Sejumlah akun terkait Front Pembela Islam (FPI) ditangguhkan oleh Twitter sehingga pengguna tidak bisa mengaksesnya pada Senin (16/01).

Akun-akun tersebut di antaranya @DPP_FPI, @HumasFPI, dan satu akun terkait pendirinya Rizieq Shihab, @syihabrizieq.

Penangguhan sebuah akun biasanya dilakukan oleh Twitter karena dinilai menyalahi aturan mereka seperti melakukan spamming atau memiliki perilaku kasar seperti menebar ancaman atau berpura-pura menjadi orang lain.

Tidak diketahui apakah penangguhan ini bersifat sementara atau permanen. Namun tak lama berselang, akun baru yang mengklaim sebagai akun resmi FPI kembali muncul dan memperoleh lebih dari 4.000 pengikut.

"Tiga akun di-suspend, 300 akun lahir.
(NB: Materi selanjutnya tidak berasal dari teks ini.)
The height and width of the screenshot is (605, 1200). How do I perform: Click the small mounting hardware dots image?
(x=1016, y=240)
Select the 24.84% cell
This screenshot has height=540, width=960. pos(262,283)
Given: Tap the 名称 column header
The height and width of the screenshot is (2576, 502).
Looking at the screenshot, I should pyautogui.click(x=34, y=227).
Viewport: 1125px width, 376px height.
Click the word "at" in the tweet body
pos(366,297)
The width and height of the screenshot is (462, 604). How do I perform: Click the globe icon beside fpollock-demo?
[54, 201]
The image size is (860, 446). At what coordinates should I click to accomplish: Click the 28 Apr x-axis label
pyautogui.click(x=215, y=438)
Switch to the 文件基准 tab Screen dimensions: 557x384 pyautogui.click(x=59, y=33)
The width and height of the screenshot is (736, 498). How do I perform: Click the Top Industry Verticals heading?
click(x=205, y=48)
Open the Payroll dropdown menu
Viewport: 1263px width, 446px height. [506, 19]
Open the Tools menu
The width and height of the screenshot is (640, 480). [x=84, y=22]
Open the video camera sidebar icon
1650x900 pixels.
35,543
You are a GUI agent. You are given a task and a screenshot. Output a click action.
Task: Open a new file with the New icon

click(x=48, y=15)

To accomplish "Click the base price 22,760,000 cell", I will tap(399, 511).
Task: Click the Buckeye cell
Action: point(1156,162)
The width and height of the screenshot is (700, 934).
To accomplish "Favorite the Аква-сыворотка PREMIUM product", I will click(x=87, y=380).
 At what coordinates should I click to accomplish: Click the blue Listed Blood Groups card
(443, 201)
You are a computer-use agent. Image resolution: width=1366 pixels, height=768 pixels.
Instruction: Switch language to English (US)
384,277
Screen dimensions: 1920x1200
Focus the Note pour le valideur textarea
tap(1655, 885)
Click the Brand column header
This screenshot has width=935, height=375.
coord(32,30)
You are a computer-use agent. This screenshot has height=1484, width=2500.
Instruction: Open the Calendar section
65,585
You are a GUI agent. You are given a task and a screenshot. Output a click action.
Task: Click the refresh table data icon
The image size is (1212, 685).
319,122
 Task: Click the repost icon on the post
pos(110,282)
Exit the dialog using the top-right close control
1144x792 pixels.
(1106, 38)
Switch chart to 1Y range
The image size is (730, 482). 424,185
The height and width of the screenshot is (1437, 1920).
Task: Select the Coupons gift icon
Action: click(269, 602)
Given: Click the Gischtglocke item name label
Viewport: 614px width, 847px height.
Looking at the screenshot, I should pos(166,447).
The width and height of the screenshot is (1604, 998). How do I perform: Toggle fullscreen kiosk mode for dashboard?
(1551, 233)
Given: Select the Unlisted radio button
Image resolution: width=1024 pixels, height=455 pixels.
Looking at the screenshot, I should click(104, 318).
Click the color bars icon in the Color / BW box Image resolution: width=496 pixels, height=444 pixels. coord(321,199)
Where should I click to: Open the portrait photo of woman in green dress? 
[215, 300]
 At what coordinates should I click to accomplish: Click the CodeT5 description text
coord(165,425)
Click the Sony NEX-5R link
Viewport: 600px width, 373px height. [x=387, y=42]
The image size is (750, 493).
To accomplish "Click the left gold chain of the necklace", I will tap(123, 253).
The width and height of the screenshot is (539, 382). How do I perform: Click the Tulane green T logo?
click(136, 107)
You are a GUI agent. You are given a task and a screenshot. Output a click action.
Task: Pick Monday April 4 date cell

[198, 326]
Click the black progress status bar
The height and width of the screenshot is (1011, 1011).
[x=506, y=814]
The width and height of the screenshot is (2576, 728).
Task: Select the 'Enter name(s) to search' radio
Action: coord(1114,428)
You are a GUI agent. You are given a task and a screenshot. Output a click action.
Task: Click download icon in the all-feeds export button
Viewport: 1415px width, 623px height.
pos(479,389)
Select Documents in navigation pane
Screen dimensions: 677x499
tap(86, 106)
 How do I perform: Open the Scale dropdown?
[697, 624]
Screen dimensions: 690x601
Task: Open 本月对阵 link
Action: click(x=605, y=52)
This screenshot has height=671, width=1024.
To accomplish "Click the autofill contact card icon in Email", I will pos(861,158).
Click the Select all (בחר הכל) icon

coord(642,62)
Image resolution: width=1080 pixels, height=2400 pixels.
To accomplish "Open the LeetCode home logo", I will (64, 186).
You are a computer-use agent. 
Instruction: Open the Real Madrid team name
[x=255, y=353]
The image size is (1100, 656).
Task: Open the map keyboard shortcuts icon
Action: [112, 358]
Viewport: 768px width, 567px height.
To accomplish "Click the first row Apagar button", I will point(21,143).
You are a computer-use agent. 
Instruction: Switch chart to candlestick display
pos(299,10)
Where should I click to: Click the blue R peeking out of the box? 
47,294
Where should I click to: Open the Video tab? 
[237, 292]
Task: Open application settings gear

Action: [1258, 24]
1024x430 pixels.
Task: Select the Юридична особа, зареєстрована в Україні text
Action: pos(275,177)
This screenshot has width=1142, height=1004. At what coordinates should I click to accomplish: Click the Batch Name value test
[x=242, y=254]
Jika 300 akun di-suspend lagi, kita bikin 3.000 akun," cuit mereka.

Dalam akun itu, FPI menyebut pemerintahan adalah "rezim panik" yang takut dengan media sosial.

Tapi, Kementerian Komunikasi dan Informatika menolak tuduhan bahwa pemerintah berada di balik pemblokiran tersebut.